Lay out every line of the listing below as a Markdown table with the columns "No." and "Line", numbering the rows and leaving out blank lines.

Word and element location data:

------------------------

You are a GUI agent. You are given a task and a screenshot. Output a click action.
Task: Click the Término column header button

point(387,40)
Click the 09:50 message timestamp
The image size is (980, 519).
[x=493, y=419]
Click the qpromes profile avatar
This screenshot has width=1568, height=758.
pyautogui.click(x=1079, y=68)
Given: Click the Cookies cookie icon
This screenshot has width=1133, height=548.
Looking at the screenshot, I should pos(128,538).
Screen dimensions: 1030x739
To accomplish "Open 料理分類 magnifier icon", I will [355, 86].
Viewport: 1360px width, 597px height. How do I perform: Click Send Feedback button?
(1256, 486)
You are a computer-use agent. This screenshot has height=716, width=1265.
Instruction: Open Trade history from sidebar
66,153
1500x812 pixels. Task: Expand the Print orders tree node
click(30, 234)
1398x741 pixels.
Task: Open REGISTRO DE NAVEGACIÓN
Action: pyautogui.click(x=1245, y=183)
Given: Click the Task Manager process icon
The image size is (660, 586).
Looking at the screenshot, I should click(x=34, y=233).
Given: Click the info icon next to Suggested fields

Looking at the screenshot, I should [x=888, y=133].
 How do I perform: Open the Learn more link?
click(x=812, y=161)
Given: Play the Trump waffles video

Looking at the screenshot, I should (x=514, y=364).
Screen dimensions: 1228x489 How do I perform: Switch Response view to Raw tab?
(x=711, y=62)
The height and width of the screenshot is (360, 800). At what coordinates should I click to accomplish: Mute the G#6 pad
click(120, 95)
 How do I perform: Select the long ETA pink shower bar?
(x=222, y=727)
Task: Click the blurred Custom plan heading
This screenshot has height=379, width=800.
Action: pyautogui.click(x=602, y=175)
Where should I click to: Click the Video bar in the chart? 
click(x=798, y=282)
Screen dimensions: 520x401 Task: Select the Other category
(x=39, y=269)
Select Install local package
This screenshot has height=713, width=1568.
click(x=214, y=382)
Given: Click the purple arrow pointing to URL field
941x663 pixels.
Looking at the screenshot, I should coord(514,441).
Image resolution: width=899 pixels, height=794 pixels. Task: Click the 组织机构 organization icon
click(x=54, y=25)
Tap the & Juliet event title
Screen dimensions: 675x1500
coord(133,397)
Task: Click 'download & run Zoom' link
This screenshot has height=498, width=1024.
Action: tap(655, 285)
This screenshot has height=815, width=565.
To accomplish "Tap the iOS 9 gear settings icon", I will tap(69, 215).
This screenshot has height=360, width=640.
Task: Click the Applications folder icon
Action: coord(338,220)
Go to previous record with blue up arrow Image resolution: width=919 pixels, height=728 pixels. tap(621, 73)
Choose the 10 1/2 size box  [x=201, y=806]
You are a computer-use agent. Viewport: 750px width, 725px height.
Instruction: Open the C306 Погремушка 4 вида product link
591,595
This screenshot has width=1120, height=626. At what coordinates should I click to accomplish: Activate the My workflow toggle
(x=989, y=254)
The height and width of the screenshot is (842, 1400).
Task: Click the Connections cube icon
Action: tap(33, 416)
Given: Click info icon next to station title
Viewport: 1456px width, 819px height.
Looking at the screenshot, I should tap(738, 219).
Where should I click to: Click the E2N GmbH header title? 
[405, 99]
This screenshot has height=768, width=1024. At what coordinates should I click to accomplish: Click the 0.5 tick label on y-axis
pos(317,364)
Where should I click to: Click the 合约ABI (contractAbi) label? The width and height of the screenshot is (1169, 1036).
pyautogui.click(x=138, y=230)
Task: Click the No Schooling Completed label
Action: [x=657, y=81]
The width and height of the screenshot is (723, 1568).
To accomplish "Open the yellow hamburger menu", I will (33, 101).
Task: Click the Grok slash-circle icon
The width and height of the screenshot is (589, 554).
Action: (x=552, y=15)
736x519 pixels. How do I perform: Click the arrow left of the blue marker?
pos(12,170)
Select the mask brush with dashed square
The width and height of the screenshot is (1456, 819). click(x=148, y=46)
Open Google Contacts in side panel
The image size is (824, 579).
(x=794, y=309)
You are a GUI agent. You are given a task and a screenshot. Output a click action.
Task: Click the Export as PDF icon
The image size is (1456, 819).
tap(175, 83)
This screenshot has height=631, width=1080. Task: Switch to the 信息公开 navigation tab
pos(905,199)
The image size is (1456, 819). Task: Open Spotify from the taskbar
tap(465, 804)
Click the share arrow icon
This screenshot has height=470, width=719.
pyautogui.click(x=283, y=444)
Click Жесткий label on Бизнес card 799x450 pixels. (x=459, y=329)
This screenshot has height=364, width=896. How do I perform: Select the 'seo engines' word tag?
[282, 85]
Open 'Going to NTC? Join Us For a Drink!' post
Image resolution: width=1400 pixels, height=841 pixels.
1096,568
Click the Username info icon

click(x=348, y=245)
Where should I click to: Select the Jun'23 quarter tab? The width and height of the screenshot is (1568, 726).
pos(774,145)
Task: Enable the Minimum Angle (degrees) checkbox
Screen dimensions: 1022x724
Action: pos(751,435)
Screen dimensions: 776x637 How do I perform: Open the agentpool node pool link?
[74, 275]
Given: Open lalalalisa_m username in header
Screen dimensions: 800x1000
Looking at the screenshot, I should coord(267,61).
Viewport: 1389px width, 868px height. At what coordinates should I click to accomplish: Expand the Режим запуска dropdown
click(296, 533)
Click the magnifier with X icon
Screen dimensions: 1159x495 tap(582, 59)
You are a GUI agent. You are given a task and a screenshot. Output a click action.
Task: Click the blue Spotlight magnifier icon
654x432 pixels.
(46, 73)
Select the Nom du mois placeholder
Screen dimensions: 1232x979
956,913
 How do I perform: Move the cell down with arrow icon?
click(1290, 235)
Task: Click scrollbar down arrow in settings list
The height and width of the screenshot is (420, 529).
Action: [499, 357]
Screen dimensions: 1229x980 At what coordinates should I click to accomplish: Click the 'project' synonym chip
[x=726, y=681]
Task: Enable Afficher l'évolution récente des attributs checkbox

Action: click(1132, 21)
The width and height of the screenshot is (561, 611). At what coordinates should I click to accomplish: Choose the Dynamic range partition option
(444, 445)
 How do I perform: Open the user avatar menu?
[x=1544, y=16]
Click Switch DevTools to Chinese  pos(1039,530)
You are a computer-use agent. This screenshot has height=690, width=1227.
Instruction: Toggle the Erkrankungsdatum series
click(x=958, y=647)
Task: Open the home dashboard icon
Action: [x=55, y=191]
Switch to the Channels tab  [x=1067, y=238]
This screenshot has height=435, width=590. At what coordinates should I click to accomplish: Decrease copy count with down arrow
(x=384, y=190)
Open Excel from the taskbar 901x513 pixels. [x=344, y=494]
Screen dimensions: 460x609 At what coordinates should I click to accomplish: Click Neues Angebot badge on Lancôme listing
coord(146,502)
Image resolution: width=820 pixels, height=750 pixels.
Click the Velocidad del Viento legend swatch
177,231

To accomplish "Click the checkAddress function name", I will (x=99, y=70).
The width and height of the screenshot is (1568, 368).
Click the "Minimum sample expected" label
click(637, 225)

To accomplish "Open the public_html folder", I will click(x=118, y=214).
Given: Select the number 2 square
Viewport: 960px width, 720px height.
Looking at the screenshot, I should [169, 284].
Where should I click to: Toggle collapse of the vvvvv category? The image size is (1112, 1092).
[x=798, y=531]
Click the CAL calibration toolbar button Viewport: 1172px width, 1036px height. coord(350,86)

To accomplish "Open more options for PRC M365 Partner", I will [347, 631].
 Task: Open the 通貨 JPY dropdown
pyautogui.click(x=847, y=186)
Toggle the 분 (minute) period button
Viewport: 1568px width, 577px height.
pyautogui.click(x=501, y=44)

------------------------

-- Result of the task --
| No. | Line |
|---|---|
| 1 | You are a GUI agent. You are given a task and a screenshot. Output a click action. |
| 2 | Task: Click the Término column header button |
| 3 | point(387,40) |
| 4 | Click the 09:50 message timestamp |
| 5 | The image size is (980, 519). |
| 6 | [x=493, y=419] |
| 7 | Click the qpromes profile avatar |
| 8 | This screenshot has width=1568, height=758. |
| 9 | pyautogui.click(x=1079, y=68) |
| 10 | Given: Click the Cookies cookie icon |
| 11 | This screenshot has width=1133, height=548. |
| 12 | Looking at the screenshot, I should pos(128,538). |
| 13 | Screen dimensions: 1030x739 |
| 14 | To accomplish "Open 料理分類 magnifier icon", I will [355, 86]. |
| 15 | Viewport: 1360px width, 597px height. How do I perform: Click Send Feedback button? |
| 16 | (1256, 486) |
| 17 | You are a computer-use agent. This screenshot has height=716, width=1265. |
| 18 | Instruction: Open Trade history from sidebar |
| 19 | 66,153 |
| 20 | 1500x812 pixels. Task: Expand the Print orders tree node |
| 21 | click(30, 234) |
| 22 | 1398x741 pixels. |
| 23 | Task: Open REGISTRO DE NAVEGACIÓN |
| 24 | Action: pyautogui.click(x=1245, y=183) |
| 25 | Given: Click the Task Manager process icon |
| 26 | The image size is (660, 586). |
| 27 | Looking at the screenshot, I should click(x=34, y=233). |
| 28 | Given: Click the info icon next to Suggested fields |
| 29 | Looking at the screenshot, I should [x=888, y=133]. |
| 30 |  How do I perform: Open the Learn more link? |
| 31 | click(x=812, y=161) |
| 32 | Given: Play the Trump waffles video |
| 33 | Looking at the screenshot, I should (x=514, y=364). |
| 34 | Screen dimensions: 1228x489 How do I perform: Switch Response view to Raw tab? |
| 35 | (x=711, y=62) |
| 36 | The height and width of the screenshot is (360, 800). At what coordinates should I click to accomplish: Mute the G#6 pad |
| 37 | click(120, 95) |
| 38 |  How do I perform: Select the long ETA pink shower bar? |
| 39 | (x=222, y=727) |
| 40 | Task: Click the blurred Custom plan heading |
| 41 | This screenshot has height=379, width=800. |
| 42 | Action: pyautogui.click(x=602, y=175) |
| 43 | Where should I click to: Click the Video bar in the chart?  |
| 44 | click(x=798, y=282) |
| 45 | Screen dimensions: 520x401 Task: Select the Other category |
| 46 | (x=39, y=269) |
| 47 | Select Install local package |
| 48 | This screenshot has height=713, width=1568. |
| 49 | click(x=214, y=382) |
| 50 | Given: Click the purple arrow pointing to URL field |
| 51 | 941x663 pixels. |
| 52 | Looking at the screenshot, I should coord(514,441). |
| 53 | Image resolution: width=899 pixels, height=794 pixels. Task: Click the 组织机构 organization icon |
| 54 | click(x=54, y=25) |
| 55 | Tap the & Juliet event title |
| 56 | Screen dimensions: 675x1500 |
| 57 | coord(133,397) |
| 58 | Task: Click 'download & run Zoom' link |
| 59 | This screenshot has height=498, width=1024. |
| 60 | Action: tap(655, 285) |
| 61 | This screenshot has height=815, width=565. |
| 62 | To accomplish "Tap the iOS 9 gear settings icon", I will tap(69, 215). |
| 63 | This screenshot has height=360, width=640. |
| 64 | Task: Click the Applications folder icon |
| 65 | Action: coord(338,220) |
| 66 | Go to previous record with blue up arrow Image resolution: width=919 pixels, height=728 pixels. tap(621, 73) |
| 67 | Choose the 10 1/2 size box  [x=201, y=806] |
| 68 | You are a computer-use agent. Viewport: 750px width, 725px height. |
| 69 | Instruction: Open the C306 Погремушка 4 вида product link |
| 70 | 591,595 |
| 71 | This screenshot has width=1120, height=626. At what coordinates should I click to accomplish: Activate the My workflow toggle |
| 72 | (x=989, y=254) |
| 73 | The height and width of the screenshot is (842, 1400). |
| 74 | Task: Click the Connections cube icon |
| 75 | Action: tap(33, 416) |
| 76 | Given: Click info icon next to station title |
| 77 | Viewport: 1456px width, 819px height. |
| 78 | Looking at the screenshot, I should tap(738, 219). |
| 79 | Where should I click to: Click the E2N GmbH header title?  |
| 80 | [405, 99] |
| 81 | This screenshot has height=768, width=1024. At what coordinates should I click to accomplish: Click the 0.5 tick label on y-axis |
| 82 | pos(317,364) |
| 83 | Where should I click to: Click the 合约ABI (contractAbi) label? The width and height of the screenshot is (1169, 1036). |
| 84 | pyautogui.click(x=138, y=230) |
| 85 | Task: Click the No Schooling Completed label |
| 86 | Action: [x=657, y=81] |
| 87 | The width and height of the screenshot is (723, 1568). |
| 88 | To accomplish "Open the yellow hamburger menu", I will (33, 101). |
| 89 | Task: Click the Grok slash-circle icon |
| 90 | The width and height of the screenshot is (589, 554). |
| 91 | Action: (x=552, y=15) |
| 92 | 736x519 pixels. How do I perform: Click the arrow left of the blue marker? |
| 93 | pos(12,170) |
| 94 | Select the mask brush with dashed square |
| 95 | The width and height of the screenshot is (1456, 819). click(x=148, y=46) |
| 96 | Open Google Contacts in side panel |
| 97 | The image size is (824, 579). |
| 98 | (x=794, y=309) |
| 99 | You are a GUI agent. You are given a task and a screenshot. Output a click action. |
| 100 | Task: Click the Export as PDF icon |
| 101 | The image size is (1456, 819). |
| 102 | tap(175, 83) |
| 103 | This screenshot has height=631, width=1080. Task: Switch to the 信息公开 navigation tab |
| 104 | pos(905,199) |
| 105 | The image size is (1456, 819). Task: Open Spotify from the taskbar |
| 106 | tap(465, 804) |
| 107 | Click the share arrow icon |
| 108 | This screenshot has height=470, width=719. |
| 109 | pyautogui.click(x=283, y=444) |
| 110 | Click Жесткий label on Бизнес card 799x450 pixels. (x=459, y=329) |
| 111 | This screenshot has height=364, width=896. How do I perform: Select the 'seo engines' word tag? |
| 112 | [282, 85] |
| 113 | Open 'Going to NTC? Join Us For a Drink!' post |
| 114 | Image resolution: width=1400 pixels, height=841 pixels. |
| 115 | 1096,568 |
| 116 | Click the Username info icon |
| 117 | click(x=348, y=245) |
| 118 | Where should I click to: Select the Jun'23 quarter tab? The width and height of the screenshot is (1568, 726). |
| 119 | pos(774,145) |
| 120 | Task: Enable the Minimum Angle (degrees) checkbox |
| 121 | Screen dimensions: 1022x724 |
| 122 | Action: pos(751,435) |
| 123 | Screen dimensions: 776x637 How do I perform: Open the agentpool node pool link? |
| 124 | [74, 275] |
| 125 | Given: Open lalalalisa_m username in header |
| 126 | Screen dimensions: 800x1000 |
| 127 | Looking at the screenshot, I should coord(267,61). |
| 128 | Viewport: 1389px width, 868px height. At what coordinates should I click to accomplish: Expand the Режим запуска dropdown |
| 129 | click(296, 533) |
| 130 | Click the magnifier with X icon |
| 131 | Screen dimensions: 1159x495 tap(582, 59) |
| 132 | You are a GUI agent. You are given a task and a screenshot. Output a click action. |
| 133 | Task: Click the blue Spotlight magnifier icon |
| 134 | 654x432 pixels. |
| 135 | (46, 73) |
| 136 | Select the Nom du mois placeholder |
| 137 | Screen dimensions: 1232x979 |
| 138 | 956,913 |
| 139 |  How do I perform: Move the cell down with arrow icon? |
| 140 | click(1290, 235) |
| 141 | Task: Click scrollbar down arrow in settings list |
| 142 | The height and width of the screenshot is (420, 529). |
| 143 | Action: [499, 357] |
| 144 | Screen dimensions: 1229x980 At what coordinates should I click to accomplish: Click the 'project' synonym chip |
| 145 | [x=726, y=681] |
| 146 | Task: Enable Afficher l'évolution récente des attributs checkbox |
| 147 | Action: click(1132, 21) |
| 148 | The width and height of the screenshot is (561, 611). At what coordinates should I click to accomplish: Choose the Dynamic range partition option |
| 149 | (444, 445) |
| 150 |  How do I perform: Open the user avatar menu? |
| 151 | [x=1544, y=16] |
| 152 | Click Switch DevTools to Chinese  pos(1039,530) |
| 153 | You are a computer-use agent. This screenshot has height=690, width=1227. |
| 154 | Instruction: Toggle the Erkrankungsdatum series |
| 155 | click(x=958, y=647) |
| 156 | Task: Open the home dashboard icon |
| 157 | Action: [x=55, y=191] |
| 158 | Switch to the Channels tab  [x=1067, y=238] |
| 159 | This screenshot has height=435, width=590. At what coordinates should I click to accomplish: Decrease copy count with down arrow |
| 160 | (x=384, y=190) |
| 161 | Open Excel from the taskbar 901x513 pixels. [x=344, y=494] |
| 162 | Screen dimensions: 460x609 At what coordinates should I click to accomplish: Click Neues Angebot badge on Lancôme listing |
| 163 | coord(146,502) |
| 164 | Image resolution: width=820 pixels, height=750 pixels. |
| 165 | Click the Velocidad del Viento legend swatch |
| 166 | 177,231 |
| 167 | To accomplish "Click the checkAddress function name", I will (x=99, y=70). |
| 168 | The width and height of the screenshot is (1568, 368). |
| 169 | Click the "Minimum sample expected" label |
| 170 | click(637, 225) |
| 171 | To accomplish "Open the public_html folder", I will click(x=118, y=214). |
| 172 | Given: Select the number 2 square |
| 173 | Viewport: 960px width, 720px height. |
| 174 | Looking at the screenshot, I should [169, 284]. |
| 175 | Where should I click to: Toggle collapse of the vvvvv category? The image size is (1112, 1092). |
| 176 | [x=798, y=531] |
| 177 | Click the CAL calibration toolbar button Viewport: 1172px width, 1036px height. coord(350,86) |
| 178 | To accomplish "Open more options for PRC M365 Partner", I will [347, 631]. |
| 179 |  Task: Open the 通貨 JPY dropdown |
| 180 | pyautogui.click(x=847, y=186) |
| 181 | Toggle the 분 (minute) period button |
| 182 | Viewport: 1568px width, 577px height. |
| 183 | pyautogui.click(x=501, y=44) |